Recently lots of products with health food ambitions are listing evaporated cane juice in their litany of ingredients. Is it better than white refined sugar and perhaps even a guilt-free indulgence? Sorry, but not really.
Evaporated cane juice is also known as dried cane syrup. In fact, the Food and Drug Administration in 2009 issued guidelines objecting to the term evaporated cane juice because it "falsely suggests the sweeteners are juice." The proper name, says the government, is dried cane syrup.
However, the FDA seems to be missing the point. The average, and even above average, consumer still doesn't have a clue what dried cane syrup is, and might now be misled into thinking that dried cane syrup is a syrup and not just sugar.
Whatever you call it, evaporated cane juice is basically sugar. And it goes by many other names, including "dried cane juice," "crystallized cane juice," "milled cane sugar," and "unrefined sugar." Granted it is not-so-white, a-little-less-refined, way-more-expensive sugar, but sugar none the less.

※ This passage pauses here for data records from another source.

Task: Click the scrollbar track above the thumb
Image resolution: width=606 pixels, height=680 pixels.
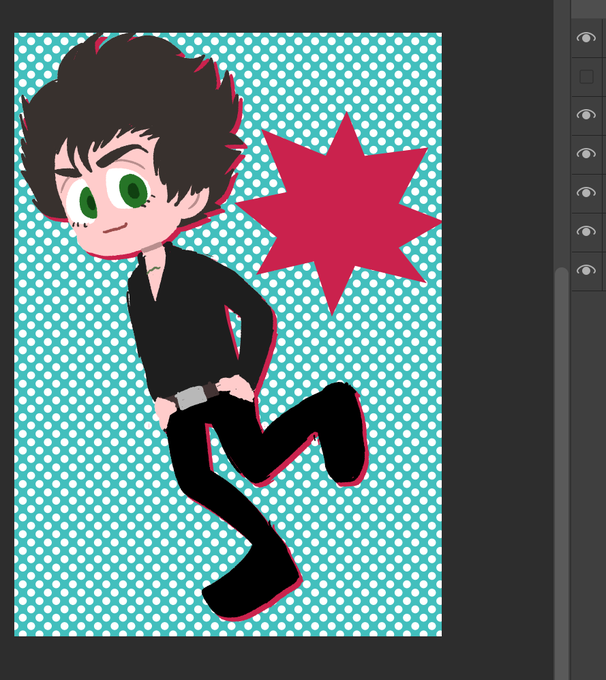Action: [x=562, y=130]
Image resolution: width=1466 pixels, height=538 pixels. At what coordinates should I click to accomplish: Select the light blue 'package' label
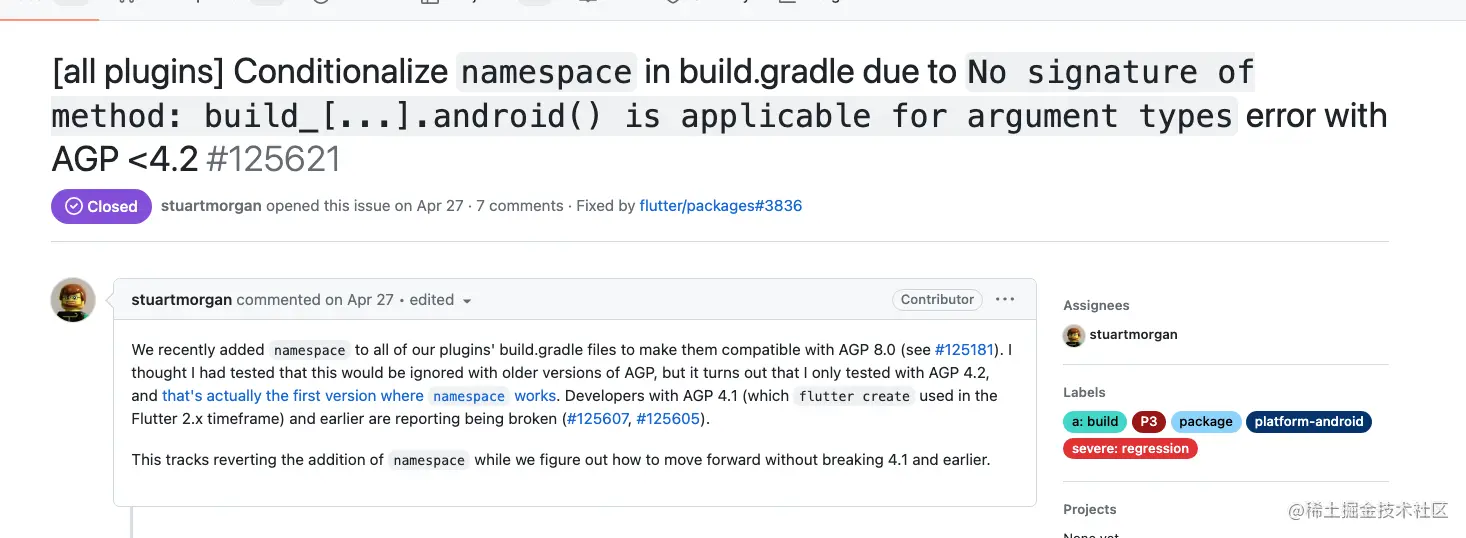click(x=1205, y=422)
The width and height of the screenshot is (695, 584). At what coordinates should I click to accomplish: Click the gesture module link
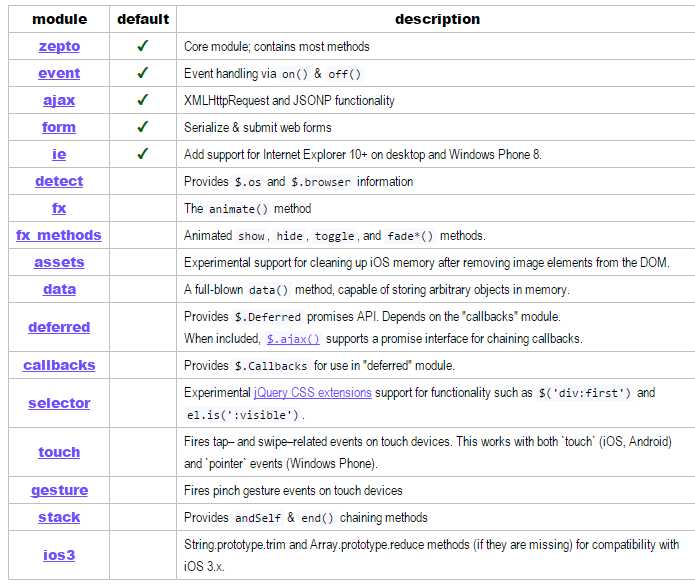pos(59,490)
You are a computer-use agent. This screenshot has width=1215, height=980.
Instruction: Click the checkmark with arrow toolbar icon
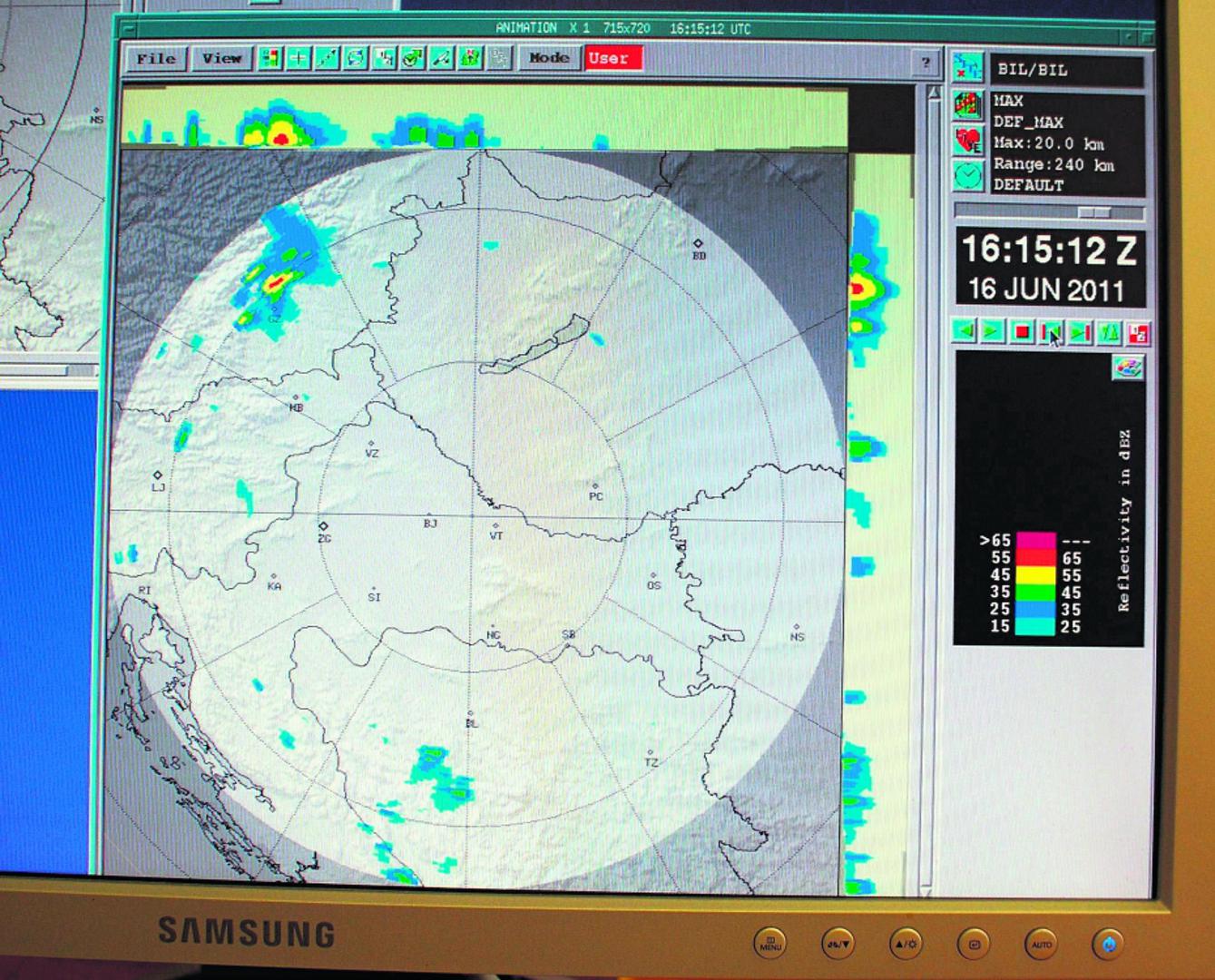(x=413, y=59)
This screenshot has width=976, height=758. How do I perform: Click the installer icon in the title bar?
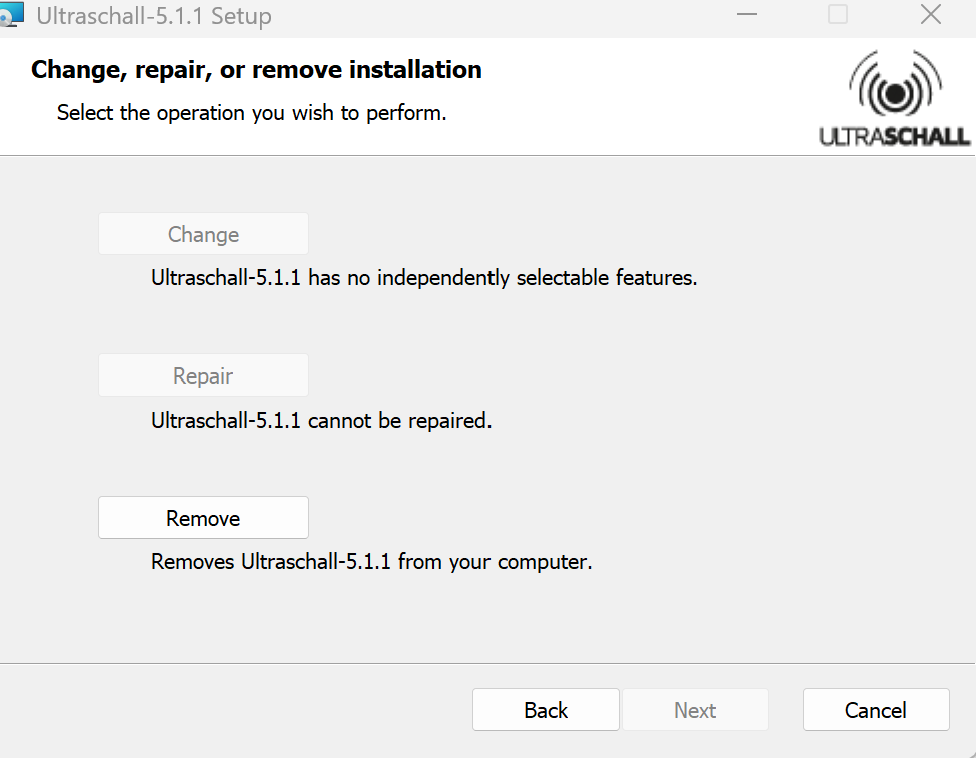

Evaporated cane juice is made from sugar cane but undergoes slightly less processing than white refined sugar. The result is a product that is not completely devoid of vitamins and minerals but still has some small amount of B vitamins (niacin and riboflavin) as well as some calcium.
Some have concluded that this makes evaporated cane juice a healthier alternative to sugar. Here is their reasoning. Sugar, as a carbohydrate, requires B vitamins to be processed by the body. When vitamins are completely stripped from sugar, the body needs to find other sources of B vitamins to do the job. This is why it has been said that not only is white refined sugar a non-nutrient but it is a negative nutrient because it actually drains vitamins from the body.
Others say nice try but really the difference in vitamin and mineral content is negligible.
The bottom line is that evaporated cane juice is sugar and for most purposes has no real benefit and needs to be limited in the diet to the same extent as refined white sugar.
If one were skeptical of the good intentions of food manufacturers, one might say that not only is the use of evaporated cane juice a marketing ploy to appear more upscale and healthful, but that it is also a tactic to remove the unpopular term "sugar" from the ingredient list while still keeping the addictive substance in the product. If one were skeptical.
And evaporated cane juice may be on the way out. It has been targeted by the same law firms that took down the tobacco companies. Recently, Greek yogurt maker Chobani was sued for making false and misleading claims about its pomegranate-flavored yogurt because it lists "evaporated cane juice" as an ingredient.
Always check the nutrition facts panel for the number of grams of sugar in any packaged product. This will include white refined sugar, evaporated cane juice, dried cane syrup or any other of its pseudonyms.